Crypto-currency in the crosshairs as Dridex malware evolves to target Bitcoin


Dridex may have been displaced as the ‘King of Malware’ by Locky, but it hasn’t been sitting back and rotting. Far from it, as the emergence of a Bitcoin hunting variation that targets POS and financial services targets would suggest.

Six months ago, we were warning that the Nemucod downloader had accelerated Locky ransomware distribution. The spam campaigns pushing this were, it seemed, originating from the same botnet that had been responsible for the Dridex malware before it.

All that had actually happened was that the actors involved had, as far as we could determine at least, simply changed the delivery mechanism and the payload. As is often the case in the world of malware, it’s now all change again and we are back to where it started with Dridex.

Well, sort of. Locky would almost certainly win the ‘King of Malware’ award if such a thing existed and was given on the basis of market domination.

However, reports would seem to suggest that Dridex is once more up and running. This time, according to Proofpoint researchers, Dridex is going for a more targeted approach.

And that target, if the initial Dridex attachment campaigns are anything to go by, would look like being the double whammy of financial services and manufacturing.

Dridex is going for a targeted approach

These campaigns are nothing like the multiple-million spam attachment ones from earlier in the year. Instead it would appear that Dridex is being rolled out in the tens of thousands at most.

Indeed, Proofpoint notes that throughout July and August some Dridex campaigns were in single figures and rarely exceeded a couple of thousand messages. So these latest distribution rollouts are certainly a jump up in scale.

The how doesn’t really change much, with infected Microsoft Word document macros being the nature of the game. The targets, though, have changed: back end payment processing systems and point of sale would appear to be squarely in the crosshairs.

This is not a surprise. After all, these sectors are literally where the money is and monetization is the name of the cybercrime game. By focussing resources on the most profitable sectors, in a highly targeted manner, the potential profits are much larger.

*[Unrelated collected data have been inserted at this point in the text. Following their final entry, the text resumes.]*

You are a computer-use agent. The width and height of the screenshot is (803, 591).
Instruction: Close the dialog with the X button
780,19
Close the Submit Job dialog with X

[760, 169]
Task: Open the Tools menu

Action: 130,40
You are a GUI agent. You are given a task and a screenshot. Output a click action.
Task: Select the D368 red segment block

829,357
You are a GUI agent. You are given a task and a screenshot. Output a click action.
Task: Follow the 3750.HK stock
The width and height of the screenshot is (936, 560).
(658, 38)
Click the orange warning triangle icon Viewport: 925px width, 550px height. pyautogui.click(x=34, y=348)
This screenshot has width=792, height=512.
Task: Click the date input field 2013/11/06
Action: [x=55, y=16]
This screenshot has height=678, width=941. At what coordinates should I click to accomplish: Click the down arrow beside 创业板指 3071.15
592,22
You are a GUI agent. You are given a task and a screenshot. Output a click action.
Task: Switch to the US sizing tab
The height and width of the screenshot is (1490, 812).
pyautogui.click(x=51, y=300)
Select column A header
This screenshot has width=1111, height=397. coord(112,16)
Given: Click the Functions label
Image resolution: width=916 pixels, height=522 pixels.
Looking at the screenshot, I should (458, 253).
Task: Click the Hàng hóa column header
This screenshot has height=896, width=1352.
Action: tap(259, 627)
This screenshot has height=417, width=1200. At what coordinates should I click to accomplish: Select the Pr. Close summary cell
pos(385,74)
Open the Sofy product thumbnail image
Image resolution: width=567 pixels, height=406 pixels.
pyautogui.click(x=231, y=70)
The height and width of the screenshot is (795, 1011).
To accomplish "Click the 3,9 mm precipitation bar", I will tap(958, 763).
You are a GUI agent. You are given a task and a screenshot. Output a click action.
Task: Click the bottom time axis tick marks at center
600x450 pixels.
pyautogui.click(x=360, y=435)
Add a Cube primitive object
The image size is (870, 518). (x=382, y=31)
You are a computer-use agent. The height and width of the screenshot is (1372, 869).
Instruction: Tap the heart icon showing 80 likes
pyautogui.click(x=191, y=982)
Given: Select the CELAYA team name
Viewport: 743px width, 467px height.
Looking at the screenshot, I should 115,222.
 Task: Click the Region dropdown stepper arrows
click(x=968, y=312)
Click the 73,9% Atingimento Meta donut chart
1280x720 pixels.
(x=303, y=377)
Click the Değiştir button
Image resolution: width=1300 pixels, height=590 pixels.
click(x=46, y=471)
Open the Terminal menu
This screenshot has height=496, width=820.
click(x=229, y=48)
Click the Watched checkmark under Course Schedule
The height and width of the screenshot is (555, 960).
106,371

The changing nature of the campaign is also mirrored by changes to the malware itself. A report from the Security Labs arm of transformative technology security consultancy Forcepoint suggests that Dridex is becoming a crypto-currency targeting Trojan.

monetization is the name of the cybercrime game

That Dridex would seem to be scanning infected systems for crypto-currency wallet identifiers, something pretty much no other banking Trojan does as far as we are aware, suggests it is building a database to support Bitcoin stealing in future campaigns.

Carl Leonard, principal security analyst at Forcepoint, says that “Dridex has expanded beyond the stealing of online banking credentials to include targeting back-end payment and point-of-sale software, online banking software, and a recently added list of crypto-currency wallet managers. The binary structure of the Dridex malware has been changed, hindering analysis, however, our security teams report that the most common delivery method of Dridex is still via the email attack vector.”

Meanwhile, the lead penetration tester at Redscan, Robert Page warns “Dridex is constantly evolving to continue its objective of collecting financial information whilst remaining undetected. Given the increased usage of crypto-currency, it’s not surprising it’s also attempting to gather this type of currency. It’s interesting the malware has improved to prevent analysis by security researchers. Although the anti-sandbox features have been reverse engineered by security researchers in this instance, most likely the malware will continue to improve in future.”

And Mark James, the well-known security specialist with ESET, points out that “Malware without a doubt is getting more and more sophisticated, its ongoing struggle with Anti-Virus and security vendors is forcing changes for it to stay current and successful. In the early days malware was fairly rigid in its duties and its ability to adapt, but now we often have a very sophisticated piece of code that not only evolves, but is able to adapt to current trends for better efficiency. The Dridex banking Trojan is doing exactly that, where previously its victims were POS and banking systems it is now acquiring crypto-currency targets to further its attack footprint. These digital currencies have been a common target lately with some huge breaches involving millions of dollars stolen.”

Finally, Jonathan Sander, VP of product strategy at Lieberman Software, tells us that “The Dridex Trojan being upgraded like enterprise software is no surprise in today’s professional cybercrime world. Cybercrime makes hundreds of billions in revenue for the bad guys. Some say it’s more profitable than the drug trade. Is it any wonder that organized crime has set up operations just as sophisticated as any enterprise software? Just like Microsoft is pushing updates to Windows 10, the bad guys are pushing their latest features in an attempt to increase their current cash flow and seek new revenue streams.”